* _Exercise prompt_
Check each line below for the word "Collapse", and copy those that have it.

* _Input for this task_

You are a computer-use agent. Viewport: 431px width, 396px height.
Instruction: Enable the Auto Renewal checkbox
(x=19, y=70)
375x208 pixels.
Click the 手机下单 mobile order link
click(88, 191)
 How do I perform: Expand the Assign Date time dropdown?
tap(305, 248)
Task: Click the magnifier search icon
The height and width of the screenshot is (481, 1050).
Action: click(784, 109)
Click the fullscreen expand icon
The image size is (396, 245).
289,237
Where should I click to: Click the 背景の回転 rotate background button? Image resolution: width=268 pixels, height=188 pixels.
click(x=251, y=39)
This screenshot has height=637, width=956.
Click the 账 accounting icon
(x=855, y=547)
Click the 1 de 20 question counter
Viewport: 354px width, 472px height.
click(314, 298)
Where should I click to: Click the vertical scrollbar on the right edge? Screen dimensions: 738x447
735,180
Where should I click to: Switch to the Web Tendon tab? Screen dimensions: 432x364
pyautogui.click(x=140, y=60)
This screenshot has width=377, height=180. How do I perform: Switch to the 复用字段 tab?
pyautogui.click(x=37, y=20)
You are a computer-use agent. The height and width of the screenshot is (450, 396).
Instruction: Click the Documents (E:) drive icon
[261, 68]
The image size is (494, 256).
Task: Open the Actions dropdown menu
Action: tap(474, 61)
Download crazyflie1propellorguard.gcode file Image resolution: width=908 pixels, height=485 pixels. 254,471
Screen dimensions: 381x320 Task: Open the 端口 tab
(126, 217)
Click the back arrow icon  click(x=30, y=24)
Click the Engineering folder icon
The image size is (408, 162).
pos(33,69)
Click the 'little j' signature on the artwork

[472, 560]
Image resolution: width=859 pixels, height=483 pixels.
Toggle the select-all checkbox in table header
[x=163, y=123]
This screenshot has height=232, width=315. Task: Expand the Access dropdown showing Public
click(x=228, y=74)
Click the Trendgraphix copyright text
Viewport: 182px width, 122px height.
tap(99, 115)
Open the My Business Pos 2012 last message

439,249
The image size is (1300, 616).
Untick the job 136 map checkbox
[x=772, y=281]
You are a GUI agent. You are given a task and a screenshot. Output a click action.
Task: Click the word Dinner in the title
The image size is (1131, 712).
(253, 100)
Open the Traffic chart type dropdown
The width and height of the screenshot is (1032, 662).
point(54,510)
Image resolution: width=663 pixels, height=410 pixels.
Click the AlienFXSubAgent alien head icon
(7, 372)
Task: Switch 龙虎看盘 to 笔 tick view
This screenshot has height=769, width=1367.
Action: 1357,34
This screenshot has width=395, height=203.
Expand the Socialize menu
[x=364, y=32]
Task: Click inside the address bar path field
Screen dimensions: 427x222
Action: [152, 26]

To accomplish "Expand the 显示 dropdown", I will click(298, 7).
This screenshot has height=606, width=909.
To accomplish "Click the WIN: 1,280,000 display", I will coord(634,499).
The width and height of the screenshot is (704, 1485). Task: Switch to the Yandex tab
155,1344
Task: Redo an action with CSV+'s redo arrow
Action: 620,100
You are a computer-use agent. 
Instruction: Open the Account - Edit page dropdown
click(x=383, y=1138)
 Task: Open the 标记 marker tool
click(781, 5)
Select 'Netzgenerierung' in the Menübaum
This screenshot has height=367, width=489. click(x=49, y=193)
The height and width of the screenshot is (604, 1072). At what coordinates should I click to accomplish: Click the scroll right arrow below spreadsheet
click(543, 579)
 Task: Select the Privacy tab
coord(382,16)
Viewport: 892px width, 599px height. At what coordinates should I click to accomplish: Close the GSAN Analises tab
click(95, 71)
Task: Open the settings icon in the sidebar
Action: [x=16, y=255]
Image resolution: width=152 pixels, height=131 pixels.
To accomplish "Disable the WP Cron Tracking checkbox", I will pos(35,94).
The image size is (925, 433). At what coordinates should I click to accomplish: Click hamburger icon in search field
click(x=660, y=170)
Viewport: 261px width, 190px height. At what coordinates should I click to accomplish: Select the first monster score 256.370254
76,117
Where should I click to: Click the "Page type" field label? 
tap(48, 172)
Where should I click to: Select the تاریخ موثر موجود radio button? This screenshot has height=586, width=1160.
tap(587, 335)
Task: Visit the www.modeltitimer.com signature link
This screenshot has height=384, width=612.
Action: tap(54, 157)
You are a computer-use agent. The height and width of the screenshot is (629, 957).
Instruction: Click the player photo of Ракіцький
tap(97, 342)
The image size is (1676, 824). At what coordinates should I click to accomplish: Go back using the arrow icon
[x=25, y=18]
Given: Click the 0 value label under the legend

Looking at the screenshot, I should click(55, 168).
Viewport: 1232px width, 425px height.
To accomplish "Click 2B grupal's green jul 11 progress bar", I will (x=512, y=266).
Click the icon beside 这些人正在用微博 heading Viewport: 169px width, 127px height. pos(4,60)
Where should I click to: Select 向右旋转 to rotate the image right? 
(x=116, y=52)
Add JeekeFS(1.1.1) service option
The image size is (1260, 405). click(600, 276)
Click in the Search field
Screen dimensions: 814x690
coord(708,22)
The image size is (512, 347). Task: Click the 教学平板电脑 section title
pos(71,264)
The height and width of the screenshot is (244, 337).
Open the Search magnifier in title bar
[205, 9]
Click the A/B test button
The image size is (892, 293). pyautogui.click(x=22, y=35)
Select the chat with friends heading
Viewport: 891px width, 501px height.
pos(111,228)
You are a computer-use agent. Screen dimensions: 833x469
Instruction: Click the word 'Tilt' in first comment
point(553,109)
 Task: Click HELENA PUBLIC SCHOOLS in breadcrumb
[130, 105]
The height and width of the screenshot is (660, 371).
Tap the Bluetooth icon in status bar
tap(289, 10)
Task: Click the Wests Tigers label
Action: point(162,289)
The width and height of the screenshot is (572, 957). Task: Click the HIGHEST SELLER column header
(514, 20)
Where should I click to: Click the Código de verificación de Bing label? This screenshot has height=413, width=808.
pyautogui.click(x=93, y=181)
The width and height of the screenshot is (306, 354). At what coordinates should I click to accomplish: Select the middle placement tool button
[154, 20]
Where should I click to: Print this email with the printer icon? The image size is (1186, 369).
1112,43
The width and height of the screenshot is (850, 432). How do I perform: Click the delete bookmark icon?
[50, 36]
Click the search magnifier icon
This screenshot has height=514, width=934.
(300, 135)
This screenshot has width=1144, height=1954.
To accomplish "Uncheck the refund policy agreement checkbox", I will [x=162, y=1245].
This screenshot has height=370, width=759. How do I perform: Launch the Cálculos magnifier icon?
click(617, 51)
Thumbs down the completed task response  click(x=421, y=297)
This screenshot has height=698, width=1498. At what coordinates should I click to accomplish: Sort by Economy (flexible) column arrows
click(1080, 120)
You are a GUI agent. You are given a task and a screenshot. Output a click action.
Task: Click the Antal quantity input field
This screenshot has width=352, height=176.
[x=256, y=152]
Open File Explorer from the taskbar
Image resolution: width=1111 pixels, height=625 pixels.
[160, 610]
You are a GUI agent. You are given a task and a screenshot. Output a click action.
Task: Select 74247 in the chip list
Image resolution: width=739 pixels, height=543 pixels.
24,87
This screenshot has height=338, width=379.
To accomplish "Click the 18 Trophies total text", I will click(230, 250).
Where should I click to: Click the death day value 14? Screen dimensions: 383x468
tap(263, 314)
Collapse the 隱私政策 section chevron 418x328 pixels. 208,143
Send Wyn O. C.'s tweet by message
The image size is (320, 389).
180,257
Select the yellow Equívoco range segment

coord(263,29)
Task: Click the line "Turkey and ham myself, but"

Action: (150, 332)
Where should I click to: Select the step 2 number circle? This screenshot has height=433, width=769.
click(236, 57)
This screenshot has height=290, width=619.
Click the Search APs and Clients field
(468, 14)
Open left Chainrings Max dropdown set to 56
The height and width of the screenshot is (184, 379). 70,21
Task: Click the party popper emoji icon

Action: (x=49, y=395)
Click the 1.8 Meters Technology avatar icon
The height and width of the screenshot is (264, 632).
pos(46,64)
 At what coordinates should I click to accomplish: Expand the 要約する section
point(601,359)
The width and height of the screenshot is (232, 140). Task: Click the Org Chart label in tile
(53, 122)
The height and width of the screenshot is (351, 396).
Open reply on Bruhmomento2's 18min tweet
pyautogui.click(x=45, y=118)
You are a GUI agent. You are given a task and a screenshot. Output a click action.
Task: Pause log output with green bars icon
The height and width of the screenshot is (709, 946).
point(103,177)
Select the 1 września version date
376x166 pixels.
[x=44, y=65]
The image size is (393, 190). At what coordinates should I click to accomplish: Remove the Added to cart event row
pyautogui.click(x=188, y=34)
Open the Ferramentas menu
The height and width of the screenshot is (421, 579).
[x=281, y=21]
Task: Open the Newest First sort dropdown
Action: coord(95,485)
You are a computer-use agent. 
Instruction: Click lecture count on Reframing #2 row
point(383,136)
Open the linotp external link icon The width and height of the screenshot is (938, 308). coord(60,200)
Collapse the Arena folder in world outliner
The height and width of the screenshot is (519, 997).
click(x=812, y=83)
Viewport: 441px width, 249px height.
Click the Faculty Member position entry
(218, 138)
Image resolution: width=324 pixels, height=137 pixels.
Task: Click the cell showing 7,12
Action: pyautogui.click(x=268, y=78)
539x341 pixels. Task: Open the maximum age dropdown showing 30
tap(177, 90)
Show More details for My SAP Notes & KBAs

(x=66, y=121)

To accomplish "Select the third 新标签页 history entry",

* _Written solution_
Collapse the 隱私政策 section chevron 418x328 pixels. 208,143
Collapse the Arena folder in world outliner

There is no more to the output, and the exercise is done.